Assigned task >> Look for "option" in the records and copy every line that has it.

[[ Supplied records, beginning ]]

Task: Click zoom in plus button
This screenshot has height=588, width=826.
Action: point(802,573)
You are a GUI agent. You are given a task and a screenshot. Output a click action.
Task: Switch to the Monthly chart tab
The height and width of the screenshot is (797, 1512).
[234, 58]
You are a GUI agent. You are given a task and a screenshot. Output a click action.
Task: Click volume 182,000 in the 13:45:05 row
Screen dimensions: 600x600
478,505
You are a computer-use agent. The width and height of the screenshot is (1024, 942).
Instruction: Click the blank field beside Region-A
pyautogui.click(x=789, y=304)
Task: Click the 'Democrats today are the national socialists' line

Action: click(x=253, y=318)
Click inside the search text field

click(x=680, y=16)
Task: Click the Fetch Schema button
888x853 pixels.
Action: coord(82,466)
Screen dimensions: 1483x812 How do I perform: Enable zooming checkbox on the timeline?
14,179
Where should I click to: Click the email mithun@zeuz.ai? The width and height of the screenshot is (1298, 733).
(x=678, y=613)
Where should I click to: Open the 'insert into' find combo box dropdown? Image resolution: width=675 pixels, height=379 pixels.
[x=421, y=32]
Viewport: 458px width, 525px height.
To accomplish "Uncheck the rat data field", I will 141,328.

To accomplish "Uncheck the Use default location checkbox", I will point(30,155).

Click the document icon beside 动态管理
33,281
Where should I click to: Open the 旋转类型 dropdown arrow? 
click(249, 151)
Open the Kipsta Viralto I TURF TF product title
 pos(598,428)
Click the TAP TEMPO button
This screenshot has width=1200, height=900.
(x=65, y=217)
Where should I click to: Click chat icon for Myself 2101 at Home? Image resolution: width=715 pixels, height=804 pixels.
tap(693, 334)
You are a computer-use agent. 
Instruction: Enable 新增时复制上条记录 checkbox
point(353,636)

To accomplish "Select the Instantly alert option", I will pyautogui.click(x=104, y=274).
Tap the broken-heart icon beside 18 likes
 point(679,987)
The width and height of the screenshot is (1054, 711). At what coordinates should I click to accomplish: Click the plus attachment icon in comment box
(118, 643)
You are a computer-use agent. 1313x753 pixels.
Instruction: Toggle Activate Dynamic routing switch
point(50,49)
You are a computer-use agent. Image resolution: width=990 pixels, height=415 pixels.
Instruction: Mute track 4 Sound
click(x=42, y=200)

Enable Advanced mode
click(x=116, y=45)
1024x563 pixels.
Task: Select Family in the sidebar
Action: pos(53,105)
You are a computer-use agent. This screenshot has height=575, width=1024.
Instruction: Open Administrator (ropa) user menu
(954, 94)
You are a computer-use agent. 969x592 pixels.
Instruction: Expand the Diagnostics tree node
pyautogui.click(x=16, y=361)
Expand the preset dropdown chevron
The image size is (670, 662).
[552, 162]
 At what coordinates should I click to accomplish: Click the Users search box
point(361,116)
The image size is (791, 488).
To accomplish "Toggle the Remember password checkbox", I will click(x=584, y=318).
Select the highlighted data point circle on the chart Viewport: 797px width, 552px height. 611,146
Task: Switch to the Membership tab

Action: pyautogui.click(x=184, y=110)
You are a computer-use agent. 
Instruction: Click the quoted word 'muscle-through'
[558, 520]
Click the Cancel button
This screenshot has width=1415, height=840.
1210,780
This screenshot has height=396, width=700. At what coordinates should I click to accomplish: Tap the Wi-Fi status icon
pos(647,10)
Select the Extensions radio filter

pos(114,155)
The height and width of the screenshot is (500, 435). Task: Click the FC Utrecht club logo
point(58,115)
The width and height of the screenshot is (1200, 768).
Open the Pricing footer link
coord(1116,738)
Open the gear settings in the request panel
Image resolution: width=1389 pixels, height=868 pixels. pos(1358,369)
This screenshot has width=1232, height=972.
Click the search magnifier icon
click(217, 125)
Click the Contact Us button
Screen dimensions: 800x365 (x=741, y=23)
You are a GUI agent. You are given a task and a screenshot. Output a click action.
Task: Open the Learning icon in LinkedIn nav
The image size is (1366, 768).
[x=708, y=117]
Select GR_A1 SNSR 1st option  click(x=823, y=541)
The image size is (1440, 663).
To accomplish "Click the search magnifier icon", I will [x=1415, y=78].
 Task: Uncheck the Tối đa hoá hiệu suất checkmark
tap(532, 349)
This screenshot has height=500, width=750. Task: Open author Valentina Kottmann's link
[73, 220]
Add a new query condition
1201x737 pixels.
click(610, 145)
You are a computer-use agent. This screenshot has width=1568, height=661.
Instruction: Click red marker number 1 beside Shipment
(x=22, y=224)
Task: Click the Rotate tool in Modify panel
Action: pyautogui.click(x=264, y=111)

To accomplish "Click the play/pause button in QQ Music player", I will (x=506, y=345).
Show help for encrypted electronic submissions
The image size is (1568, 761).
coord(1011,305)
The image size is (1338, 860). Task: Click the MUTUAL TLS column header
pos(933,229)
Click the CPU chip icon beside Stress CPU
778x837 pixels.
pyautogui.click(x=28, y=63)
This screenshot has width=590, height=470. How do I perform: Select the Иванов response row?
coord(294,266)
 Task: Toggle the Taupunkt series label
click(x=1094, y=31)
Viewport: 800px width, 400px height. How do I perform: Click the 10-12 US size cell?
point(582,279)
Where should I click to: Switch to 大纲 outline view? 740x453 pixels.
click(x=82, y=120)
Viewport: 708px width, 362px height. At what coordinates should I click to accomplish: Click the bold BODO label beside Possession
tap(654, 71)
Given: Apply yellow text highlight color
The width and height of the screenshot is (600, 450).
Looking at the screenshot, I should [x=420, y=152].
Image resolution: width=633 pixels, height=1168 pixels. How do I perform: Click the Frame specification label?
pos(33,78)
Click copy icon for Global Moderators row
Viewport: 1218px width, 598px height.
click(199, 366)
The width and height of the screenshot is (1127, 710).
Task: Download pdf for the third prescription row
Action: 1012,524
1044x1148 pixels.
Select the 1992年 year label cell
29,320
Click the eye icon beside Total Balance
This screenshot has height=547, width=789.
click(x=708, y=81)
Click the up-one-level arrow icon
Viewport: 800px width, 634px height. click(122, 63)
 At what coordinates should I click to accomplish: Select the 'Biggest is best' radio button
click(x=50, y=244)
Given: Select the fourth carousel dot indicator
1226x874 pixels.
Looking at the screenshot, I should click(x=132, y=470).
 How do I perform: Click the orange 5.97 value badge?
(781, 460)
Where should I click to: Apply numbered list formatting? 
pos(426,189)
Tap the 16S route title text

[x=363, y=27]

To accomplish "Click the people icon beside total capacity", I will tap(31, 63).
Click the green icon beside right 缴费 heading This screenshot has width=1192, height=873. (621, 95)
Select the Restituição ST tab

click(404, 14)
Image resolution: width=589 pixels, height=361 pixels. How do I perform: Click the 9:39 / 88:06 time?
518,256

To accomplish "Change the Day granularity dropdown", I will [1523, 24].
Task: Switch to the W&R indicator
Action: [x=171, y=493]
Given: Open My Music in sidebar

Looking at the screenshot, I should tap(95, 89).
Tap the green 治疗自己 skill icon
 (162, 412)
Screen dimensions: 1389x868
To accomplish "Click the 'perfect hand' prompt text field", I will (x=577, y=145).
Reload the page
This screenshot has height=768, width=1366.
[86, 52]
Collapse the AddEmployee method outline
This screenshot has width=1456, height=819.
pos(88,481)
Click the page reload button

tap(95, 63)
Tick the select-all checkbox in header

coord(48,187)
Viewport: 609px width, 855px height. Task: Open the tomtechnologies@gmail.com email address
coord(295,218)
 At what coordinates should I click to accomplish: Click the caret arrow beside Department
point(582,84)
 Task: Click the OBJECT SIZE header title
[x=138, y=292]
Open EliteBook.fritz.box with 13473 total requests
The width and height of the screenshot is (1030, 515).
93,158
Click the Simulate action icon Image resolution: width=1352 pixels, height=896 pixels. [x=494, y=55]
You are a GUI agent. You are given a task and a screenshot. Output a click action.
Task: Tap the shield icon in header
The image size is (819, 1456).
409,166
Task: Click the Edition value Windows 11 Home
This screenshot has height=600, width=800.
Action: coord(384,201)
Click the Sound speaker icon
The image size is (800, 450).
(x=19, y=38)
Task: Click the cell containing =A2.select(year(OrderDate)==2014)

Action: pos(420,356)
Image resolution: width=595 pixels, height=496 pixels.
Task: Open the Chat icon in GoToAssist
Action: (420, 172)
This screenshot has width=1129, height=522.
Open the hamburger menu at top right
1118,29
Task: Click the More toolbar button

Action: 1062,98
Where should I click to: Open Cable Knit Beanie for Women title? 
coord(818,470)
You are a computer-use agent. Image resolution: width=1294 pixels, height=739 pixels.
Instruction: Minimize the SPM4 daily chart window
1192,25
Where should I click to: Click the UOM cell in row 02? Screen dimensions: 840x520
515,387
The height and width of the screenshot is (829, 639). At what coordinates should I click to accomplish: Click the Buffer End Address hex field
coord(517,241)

[[ Supplied records, end ]]

Written solution >>
To accomplish "Select the Instantly alert option", I will pyautogui.click(x=104, y=274).
Select GR_A1 SNSR 1st option  click(x=823, y=541)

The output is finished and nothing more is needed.